Am Abend zuvor: Während der Nominierung von Barbara Ostmeier zur Kandidatin für den Wahlkreis 24, genießt von Boetticher den Zuspruch der Basis sichtlich. Zwar gibt es hinter vorgehaltenen Händen auch die eine oder andere frotzelnde Bemerkung, die man einem Parteifreund nicht ins Gesicht und schon gar nicht in der Öffentlichkeit sagt, doch nach außen ist alles eitel Sonnenschein und von Boetticher spielt seinen Charme aus: Lächeln, keine Bemerkung der Verbitterung oder Kritik. Statt dessen reichlich "Dankeschöns" fürs Schulterklopfen.
Viel Zeit nimmt sich der Fast-Zwei-Meter-Mann für Elly Löchert aus Uetersen. Sie ist 80, kann schlecht gehen und von Boetticher beugt sich minutenlang zu ihr herunter, um ihr zuzuhören. Ist das schon der Beginn eines neues Wahlkampfes?
Mit stehenden Ovationen wird die Hetlinger Bürgermeisterin Barbara Ostmeier im Schulauer Fährhaus gefeiert: Mit 90 von 91 Stimmen küren die Mitglieder aus Wedel, Uetersen, aus Holm, Heist, Hetlingen, Haseldorf, Haselau, Heidgraben und Moorrege die Bürgermeisterin von Hetlingen zur Kandidatin des Wahlkreises 24. Sie will sich in ihrer zweiten Amtszeit unter anderem der "Stärkung der kommunalen Selbstverwaltung" widmen.
________
Führe den Bericht über die Nominierung von Barbara Ostmeier im Wahlkreis 24 im Anschluss an seinen letzten Satz weiter.

- Datenabschnitt
________
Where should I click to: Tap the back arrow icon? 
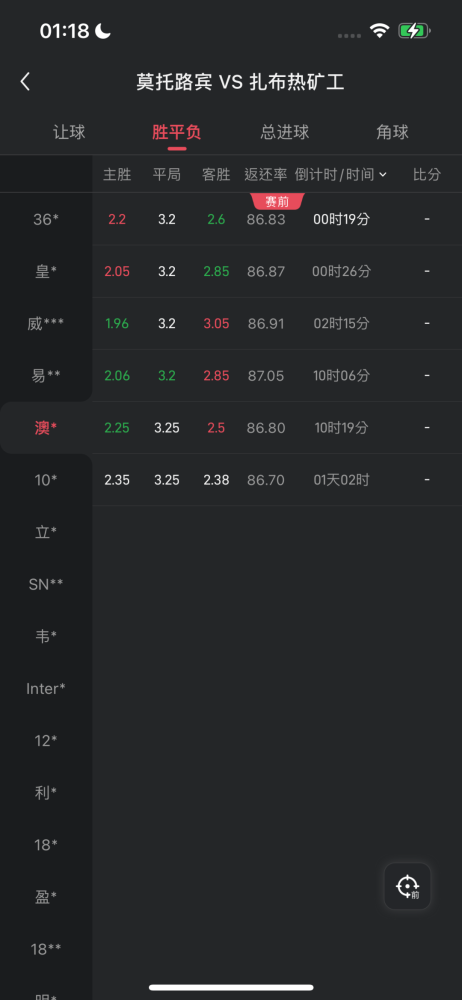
________
- Gelöste Aufgabe
Lässt sich auch von Boetticher wie von seinem Heimatkreisverband geplant als Direktkandidat im Wahlkreis 25 auf den Schild heben? Er werde sich noch in dieser Woche entscheiden, ob er in der Landespolitik weiter mache, kündigt der Abgeordnete an. "Ich führe Gespräche dazu innerhalb und außerhalb der Politik", sagt von Boetticher, "ehrlicherweise muss man sagen, dass es schwer ist jemanden zu finden, der aus der Politik ausgestiegen ist, und hinterher wieder zurück will". Endlich freie Wochenenden haben, endlich nicht beinahe ständig von Journalisten beobachtet zu werden: Darauf hatte der heute 40-Jährige selbst lange verzichten müssen. Zu lange? Von Boetticher macht keinen Hehl daraus, dass für ihn auch der Ausstieg aus der Politik eine Option ist. Er muss los Richtung Kiel. Händedruck, dann eilt von Boetticher über die Straße Richtung seines Wahlkreisbüros. Und es bleibt der Eindruck eines Gehetzten.